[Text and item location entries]
╭──
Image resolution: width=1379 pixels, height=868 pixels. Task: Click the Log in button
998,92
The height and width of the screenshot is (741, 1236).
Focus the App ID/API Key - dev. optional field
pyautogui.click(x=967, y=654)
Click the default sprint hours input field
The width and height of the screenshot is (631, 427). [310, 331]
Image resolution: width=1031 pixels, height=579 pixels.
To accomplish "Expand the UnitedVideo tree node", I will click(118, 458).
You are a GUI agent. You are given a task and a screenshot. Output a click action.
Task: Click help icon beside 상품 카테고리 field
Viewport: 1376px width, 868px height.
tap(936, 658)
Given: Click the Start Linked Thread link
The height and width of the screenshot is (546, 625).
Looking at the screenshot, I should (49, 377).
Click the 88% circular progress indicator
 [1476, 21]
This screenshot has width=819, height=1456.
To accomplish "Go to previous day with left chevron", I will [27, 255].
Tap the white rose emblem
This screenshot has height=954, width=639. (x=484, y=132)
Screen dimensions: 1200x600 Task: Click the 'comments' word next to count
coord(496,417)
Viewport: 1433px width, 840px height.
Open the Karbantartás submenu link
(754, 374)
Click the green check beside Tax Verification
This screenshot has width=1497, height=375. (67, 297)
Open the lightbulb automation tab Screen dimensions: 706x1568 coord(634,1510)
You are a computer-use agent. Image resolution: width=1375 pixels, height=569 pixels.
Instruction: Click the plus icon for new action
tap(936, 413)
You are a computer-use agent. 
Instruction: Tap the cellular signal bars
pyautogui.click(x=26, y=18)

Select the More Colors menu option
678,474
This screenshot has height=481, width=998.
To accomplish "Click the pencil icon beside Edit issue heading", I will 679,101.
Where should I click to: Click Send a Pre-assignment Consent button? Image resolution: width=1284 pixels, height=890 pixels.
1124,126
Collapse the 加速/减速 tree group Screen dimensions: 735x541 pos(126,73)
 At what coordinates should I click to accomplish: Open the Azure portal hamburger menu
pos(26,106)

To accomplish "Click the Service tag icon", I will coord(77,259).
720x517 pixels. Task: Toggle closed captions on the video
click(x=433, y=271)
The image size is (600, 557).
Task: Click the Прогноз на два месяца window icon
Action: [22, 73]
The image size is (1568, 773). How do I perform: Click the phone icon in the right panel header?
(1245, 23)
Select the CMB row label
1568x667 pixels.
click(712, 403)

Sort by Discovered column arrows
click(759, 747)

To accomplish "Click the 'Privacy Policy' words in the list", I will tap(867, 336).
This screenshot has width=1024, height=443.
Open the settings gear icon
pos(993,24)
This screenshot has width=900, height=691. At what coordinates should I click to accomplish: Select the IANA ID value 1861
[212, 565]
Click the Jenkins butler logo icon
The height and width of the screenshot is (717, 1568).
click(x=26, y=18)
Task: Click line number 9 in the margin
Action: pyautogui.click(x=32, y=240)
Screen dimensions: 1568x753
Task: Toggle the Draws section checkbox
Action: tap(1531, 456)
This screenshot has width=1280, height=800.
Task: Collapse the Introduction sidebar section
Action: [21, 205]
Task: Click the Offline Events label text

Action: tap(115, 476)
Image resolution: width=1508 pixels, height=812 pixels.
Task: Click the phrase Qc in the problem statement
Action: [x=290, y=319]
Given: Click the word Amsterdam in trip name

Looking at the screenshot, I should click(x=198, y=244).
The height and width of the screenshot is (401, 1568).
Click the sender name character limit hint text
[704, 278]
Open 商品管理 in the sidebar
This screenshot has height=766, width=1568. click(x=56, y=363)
╰──
» **GIVEN TASK**:
Copy the records above line for line, without changing anything.

» **THE COMPLETED TASK**:
Image resolution: width=1379 pixels, height=868 pixels. Task: Click the Log in button
998,92
The height and width of the screenshot is (741, 1236).
Focus the App ID/API Key - dev. optional field
pyautogui.click(x=967, y=654)
Click the default sprint hours input field
The width and height of the screenshot is (631, 427). [310, 331]
Image resolution: width=1031 pixels, height=579 pixels.
To accomplish "Expand the UnitedVideo tree node", I will click(118, 458).
You are a GUI agent. You are given a task and a screenshot. Output a click action.
Task: Click help icon beside 상품 카테고리 field
Viewport: 1376px width, 868px height.
tap(936, 658)
Given: Click the Start Linked Thread link
The height and width of the screenshot is (546, 625).
Looking at the screenshot, I should (49, 377).
Click the 88% circular progress indicator
 [1476, 21]
This screenshot has width=819, height=1456.
To accomplish "Go to previous day with left chevron", I will [27, 255].
Tap the white rose emblem
This screenshot has height=954, width=639. (x=484, y=132)
Screen dimensions: 1200x600 Task: Click the 'comments' word next to count
coord(496,417)
Viewport: 1433px width, 840px height.
Open the Karbantartás submenu link
(754, 374)
Click the green check beside Tax Verification
This screenshot has width=1497, height=375. (67, 297)
Open the lightbulb automation tab Screen dimensions: 706x1568 coord(634,1510)
You are a computer-use agent. Image resolution: width=1375 pixels, height=569 pixels.
Instruction: Click the plus icon for new action
tap(936, 413)
You are a computer-use agent. 
Instruction: Tap the cellular signal bars
pyautogui.click(x=26, y=18)

Select the More Colors menu option
678,474
This screenshot has height=481, width=998.
To accomplish "Click the pencil icon beside Edit issue heading", I will 679,101.
Where should I click to: Click Send a Pre-assignment Consent button? Image resolution: width=1284 pixels, height=890 pixels.
1124,126
Collapse the 加速/减速 tree group Screen dimensions: 735x541 pos(126,73)
 At what coordinates should I click to accomplish: Open the Azure portal hamburger menu
pos(26,106)

To accomplish "Click the Service tag icon", I will coord(77,259).
720x517 pixels. Task: Toggle closed captions on the video
click(x=433, y=271)
The image size is (600, 557).
Task: Click the Прогноз на два месяца window icon
Action: [22, 73]
The image size is (1568, 773). How do I perform: Click the phone icon in the right panel header?
(1245, 23)
Select the CMB row label
1568x667 pixels.
click(712, 403)

Sort by Discovered column arrows
click(759, 747)

To accomplish "Click the 'Privacy Policy' words in the list", I will tap(867, 336).
This screenshot has width=1024, height=443.
Open the settings gear icon
pos(993,24)
This screenshot has width=900, height=691. At what coordinates should I click to accomplish: Select the IANA ID value 1861
[212, 565]
Click the Jenkins butler logo icon
The height and width of the screenshot is (717, 1568).
click(x=26, y=18)
Task: Click line number 9 in the margin
Action: pyautogui.click(x=32, y=240)
Screen dimensions: 1568x753
Task: Toggle the Draws section checkbox
Action: tap(1531, 456)
This screenshot has width=1280, height=800.
Task: Collapse the Introduction sidebar section
Action: [21, 205]
Task: Click the Offline Events label text

Action: tap(115, 476)
Image resolution: width=1508 pixels, height=812 pixels.
Task: Click the phrase Qc in the problem statement
Action: [x=290, y=319]
Given: Click the word Amsterdam in trip name

Looking at the screenshot, I should click(x=198, y=244).
The height and width of the screenshot is (401, 1568).
Click the sender name character limit hint text
[704, 278]
Open 商品管理 in the sidebar
This screenshot has height=766, width=1568. click(x=56, y=363)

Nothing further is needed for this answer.